What Moves the Price
- EU policy decisions: cap trajectory, MSR parameters, CBAM implementation, ETS2 timing
- Gas versus coal economics, since the switching price between them is where carbon bites the power sector
- European industrial output, which sets compliance demand
- Weather and renewables: cold, still winters raise fossil generation and allowance demand
- TTF gas prices, the single most correlated market
- Auction supply timing and any politically driven frontloading or withholding of volumes
- Speculative positioning, visible in weekly commitment-of-traders data
Moments That Made the Market
2005
The EU ETS launches in January 2005 as the world's first large cap-and-trade carbon market.
2007
Phase 1 allowances collapse to essentially zero: over-allocated and unbankable into Phase 2.
2013
Post-crisis surplus pins prices near 5 EUR/t; the scheme is widely written off.
2015
The Market Stability Reserve is agreed, the reform that ultimately fixes the surplus.
2019
The MSR begins operating in January 2019; prices reach roughly 25 EUR/t by year-end from under 10 EUR/t in 2017.
2023
EUA futures trade above 100 EUR/t for the first time in February 2023; CBAM transitional reporting begins in October 2023.
2024
Maritime shipping enters the ETS; the tightened Fit for 55 cap trajectory takes effect.
2026
CBAM's definitive regime begins: importers pay for embedded carbon as free allocation starts phasing out.

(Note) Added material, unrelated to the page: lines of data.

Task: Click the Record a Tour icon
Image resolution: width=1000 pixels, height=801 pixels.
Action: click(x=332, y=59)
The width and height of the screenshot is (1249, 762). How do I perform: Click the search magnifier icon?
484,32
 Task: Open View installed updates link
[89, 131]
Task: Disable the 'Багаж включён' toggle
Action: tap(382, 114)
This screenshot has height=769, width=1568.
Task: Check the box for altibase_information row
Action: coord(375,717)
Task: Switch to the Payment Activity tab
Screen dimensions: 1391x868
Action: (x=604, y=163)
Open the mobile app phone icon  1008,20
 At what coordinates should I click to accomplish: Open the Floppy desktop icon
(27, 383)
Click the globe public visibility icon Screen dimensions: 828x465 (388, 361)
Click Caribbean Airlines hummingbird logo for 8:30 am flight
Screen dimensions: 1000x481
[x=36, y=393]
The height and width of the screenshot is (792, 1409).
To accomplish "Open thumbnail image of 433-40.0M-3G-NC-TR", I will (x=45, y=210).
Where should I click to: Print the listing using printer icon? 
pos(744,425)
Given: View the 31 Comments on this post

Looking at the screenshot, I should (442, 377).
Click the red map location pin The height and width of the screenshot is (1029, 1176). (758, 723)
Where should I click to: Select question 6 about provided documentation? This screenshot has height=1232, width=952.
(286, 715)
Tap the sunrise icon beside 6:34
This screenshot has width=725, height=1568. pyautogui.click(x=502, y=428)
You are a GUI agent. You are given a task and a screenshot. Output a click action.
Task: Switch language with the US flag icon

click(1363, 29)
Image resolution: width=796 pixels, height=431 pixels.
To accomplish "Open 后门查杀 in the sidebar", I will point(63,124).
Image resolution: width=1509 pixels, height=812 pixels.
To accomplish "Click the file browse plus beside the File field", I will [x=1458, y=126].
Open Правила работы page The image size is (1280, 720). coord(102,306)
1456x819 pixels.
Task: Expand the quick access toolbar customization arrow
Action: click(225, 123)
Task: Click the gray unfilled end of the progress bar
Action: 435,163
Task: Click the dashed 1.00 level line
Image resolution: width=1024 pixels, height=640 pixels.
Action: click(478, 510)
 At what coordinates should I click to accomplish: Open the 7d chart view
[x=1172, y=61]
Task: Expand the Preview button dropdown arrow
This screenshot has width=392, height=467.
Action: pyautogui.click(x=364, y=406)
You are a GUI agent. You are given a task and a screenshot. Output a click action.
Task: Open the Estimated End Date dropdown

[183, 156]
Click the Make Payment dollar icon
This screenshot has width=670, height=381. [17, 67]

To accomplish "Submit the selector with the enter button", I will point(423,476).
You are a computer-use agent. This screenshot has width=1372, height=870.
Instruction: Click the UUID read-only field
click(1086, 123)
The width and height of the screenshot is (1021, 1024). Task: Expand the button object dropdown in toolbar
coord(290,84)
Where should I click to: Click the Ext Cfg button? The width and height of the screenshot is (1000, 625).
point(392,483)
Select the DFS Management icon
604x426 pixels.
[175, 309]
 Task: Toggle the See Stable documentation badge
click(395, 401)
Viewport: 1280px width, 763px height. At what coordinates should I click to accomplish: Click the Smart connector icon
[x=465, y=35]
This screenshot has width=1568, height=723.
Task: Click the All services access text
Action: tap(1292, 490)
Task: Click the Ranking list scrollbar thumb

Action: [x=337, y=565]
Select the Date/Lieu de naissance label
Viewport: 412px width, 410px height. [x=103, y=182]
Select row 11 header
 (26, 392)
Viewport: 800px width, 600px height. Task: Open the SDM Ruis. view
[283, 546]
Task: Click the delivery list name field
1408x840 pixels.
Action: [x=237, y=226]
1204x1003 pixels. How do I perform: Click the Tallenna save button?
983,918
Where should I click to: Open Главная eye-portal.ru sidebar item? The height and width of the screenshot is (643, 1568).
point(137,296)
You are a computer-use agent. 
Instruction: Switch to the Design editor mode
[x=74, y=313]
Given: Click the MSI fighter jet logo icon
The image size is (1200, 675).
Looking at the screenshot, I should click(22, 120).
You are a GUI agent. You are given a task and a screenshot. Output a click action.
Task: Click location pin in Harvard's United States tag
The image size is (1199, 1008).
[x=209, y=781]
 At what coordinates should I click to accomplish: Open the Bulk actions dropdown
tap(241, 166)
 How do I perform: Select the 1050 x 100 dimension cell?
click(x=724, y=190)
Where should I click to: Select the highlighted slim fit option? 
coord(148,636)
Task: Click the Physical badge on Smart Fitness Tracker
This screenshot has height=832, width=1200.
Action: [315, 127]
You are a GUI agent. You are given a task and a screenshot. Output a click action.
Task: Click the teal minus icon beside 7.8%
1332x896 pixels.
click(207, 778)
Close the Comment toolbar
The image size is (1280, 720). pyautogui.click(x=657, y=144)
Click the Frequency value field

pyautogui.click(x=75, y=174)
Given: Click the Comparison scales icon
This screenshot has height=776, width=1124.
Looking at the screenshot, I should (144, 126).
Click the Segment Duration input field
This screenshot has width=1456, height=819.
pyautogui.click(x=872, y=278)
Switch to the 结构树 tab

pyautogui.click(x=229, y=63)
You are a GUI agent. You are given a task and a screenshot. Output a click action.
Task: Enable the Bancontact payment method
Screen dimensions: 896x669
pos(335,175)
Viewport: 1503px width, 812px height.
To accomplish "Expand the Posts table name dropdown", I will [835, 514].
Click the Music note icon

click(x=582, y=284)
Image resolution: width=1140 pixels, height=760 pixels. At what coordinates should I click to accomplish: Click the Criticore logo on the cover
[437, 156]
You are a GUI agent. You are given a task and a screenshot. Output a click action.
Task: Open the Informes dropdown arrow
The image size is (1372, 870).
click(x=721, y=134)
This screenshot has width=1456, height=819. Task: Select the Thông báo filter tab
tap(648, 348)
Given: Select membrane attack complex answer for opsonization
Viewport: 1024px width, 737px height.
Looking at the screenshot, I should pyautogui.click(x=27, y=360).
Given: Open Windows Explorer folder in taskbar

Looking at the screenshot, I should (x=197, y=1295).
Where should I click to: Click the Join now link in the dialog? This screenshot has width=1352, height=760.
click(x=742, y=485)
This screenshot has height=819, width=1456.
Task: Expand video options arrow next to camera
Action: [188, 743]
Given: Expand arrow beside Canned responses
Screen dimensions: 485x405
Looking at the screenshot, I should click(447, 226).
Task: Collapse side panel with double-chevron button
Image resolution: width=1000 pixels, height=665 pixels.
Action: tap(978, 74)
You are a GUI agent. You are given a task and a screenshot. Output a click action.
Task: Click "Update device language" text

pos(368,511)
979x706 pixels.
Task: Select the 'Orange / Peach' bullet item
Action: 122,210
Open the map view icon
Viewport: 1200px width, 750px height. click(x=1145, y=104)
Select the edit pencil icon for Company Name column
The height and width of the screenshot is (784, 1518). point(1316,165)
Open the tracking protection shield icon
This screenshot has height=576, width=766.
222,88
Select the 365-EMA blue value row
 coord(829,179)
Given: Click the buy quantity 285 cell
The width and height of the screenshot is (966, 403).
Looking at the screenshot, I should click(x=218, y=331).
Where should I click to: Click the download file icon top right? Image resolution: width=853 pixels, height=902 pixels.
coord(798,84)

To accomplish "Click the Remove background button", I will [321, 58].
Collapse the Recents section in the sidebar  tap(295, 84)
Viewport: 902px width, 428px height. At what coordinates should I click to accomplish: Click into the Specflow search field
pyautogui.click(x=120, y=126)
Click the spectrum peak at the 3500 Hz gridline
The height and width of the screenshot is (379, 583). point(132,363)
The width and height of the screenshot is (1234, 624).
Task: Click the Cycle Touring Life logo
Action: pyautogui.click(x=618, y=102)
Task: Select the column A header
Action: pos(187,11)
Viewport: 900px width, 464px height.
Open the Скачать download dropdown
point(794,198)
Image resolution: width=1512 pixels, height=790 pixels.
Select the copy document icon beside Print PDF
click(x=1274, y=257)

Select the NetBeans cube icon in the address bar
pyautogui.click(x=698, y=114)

What Changed Since the 2010 Handbook Era
- In 2010 carbon traded near 15 EUR/t and was sliding toward irrelevance; the MSR reform took it above 100 EUR/t by February 2023.
- Coverage expanded from power and industry to aviation and, from 2024, maritime shipping, with buildings and road fuels following under ETS2 in 2027.
- CBAM turned an internal European cost into a border-adjusted one, exporting the carbon price to trading partners from 2026.
- Carbon became the decisive variable in the European coal-versus-gas merit order rather than a rounding error.
- The EU model became a template: the UK runs its own ETS after Brexit, and China operates the world's largest scheme by tonnage.